-- INPUT RECORDS --

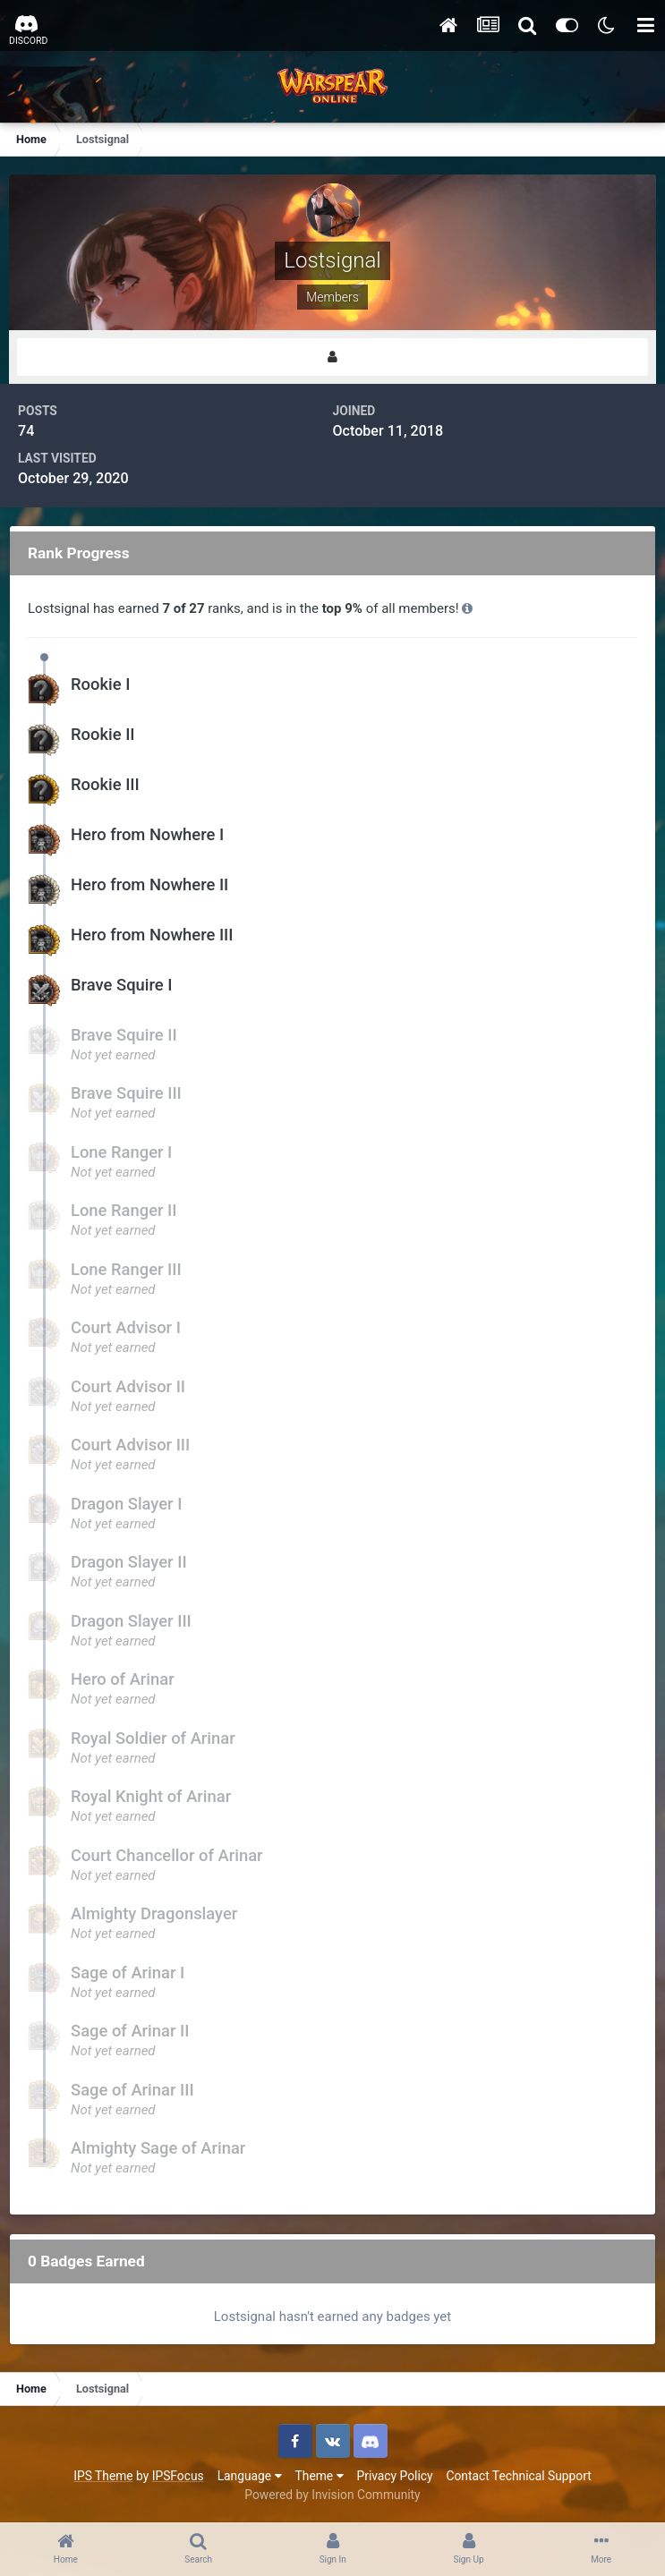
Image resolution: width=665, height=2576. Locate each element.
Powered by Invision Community (332, 2494)
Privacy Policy (395, 2476)
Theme (319, 2476)
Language (249, 2476)
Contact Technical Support (518, 2476)
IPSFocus (178, 2476)
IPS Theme (102, 2476)
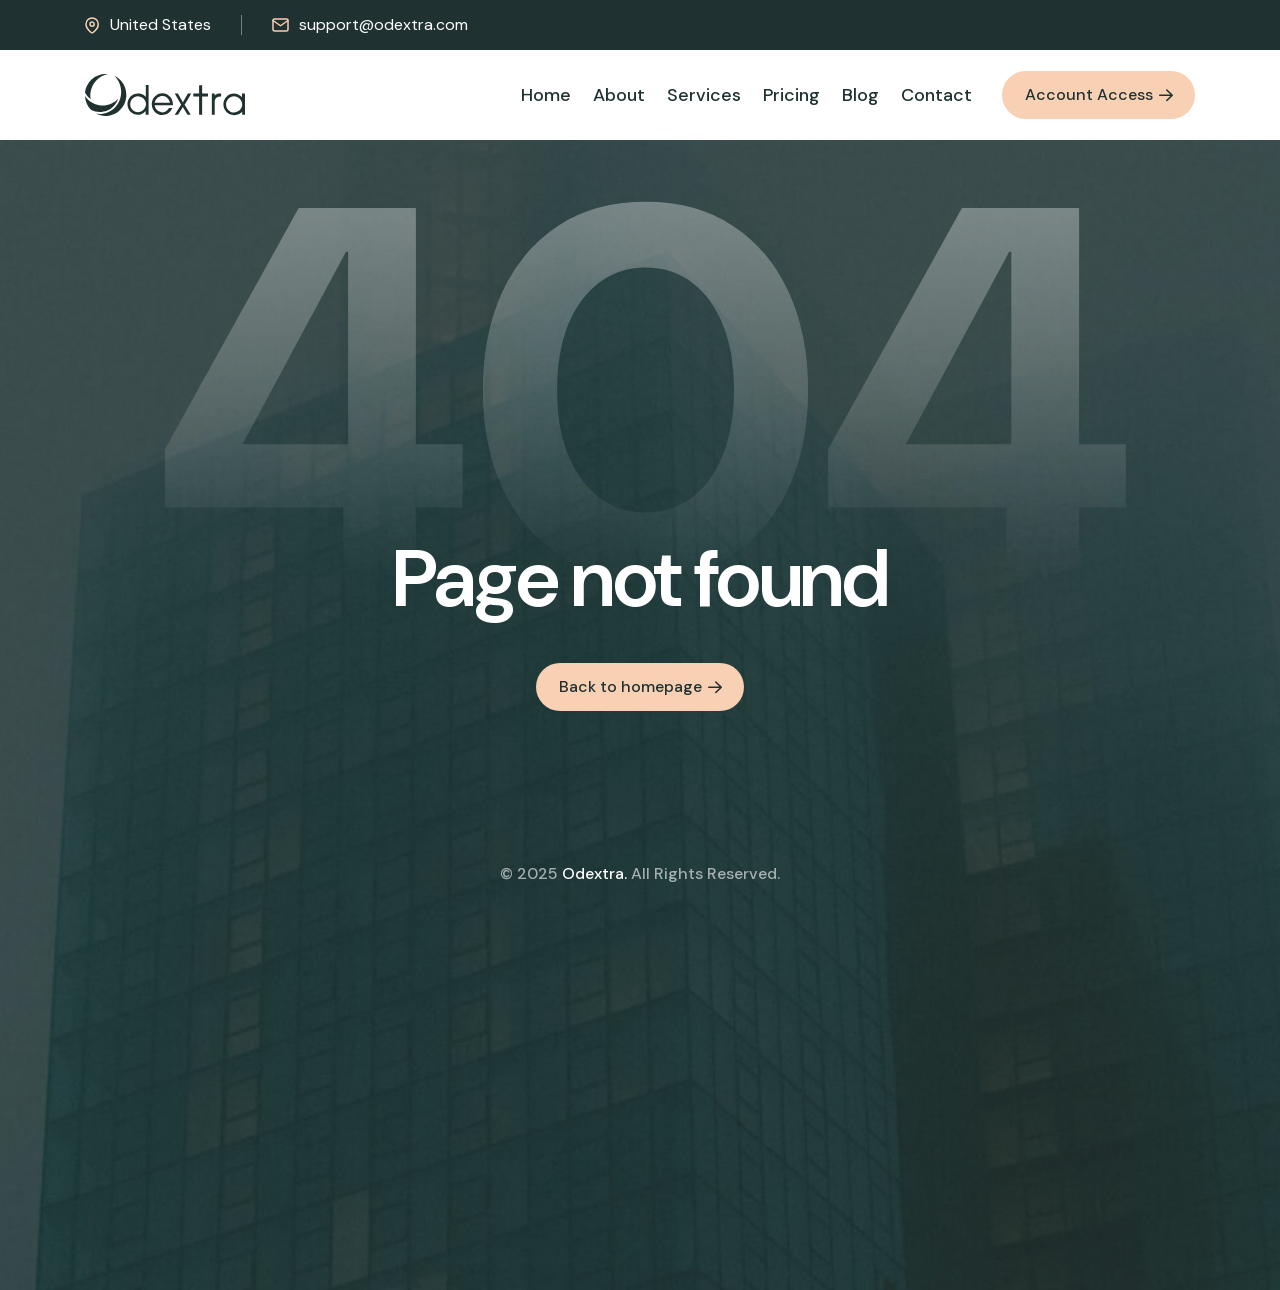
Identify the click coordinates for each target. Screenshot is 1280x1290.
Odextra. (594, 873)
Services (704, 95)
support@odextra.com (370, 24)
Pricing (791, 95)
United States (148, 24)
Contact (936, 95)
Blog (860, 95)
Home (546, 95)
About (619, 95)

-- PROBLEM DETAILS --
Tally the lines above that contain the string "Contact" and give only the count.

-- OUTPUT --
2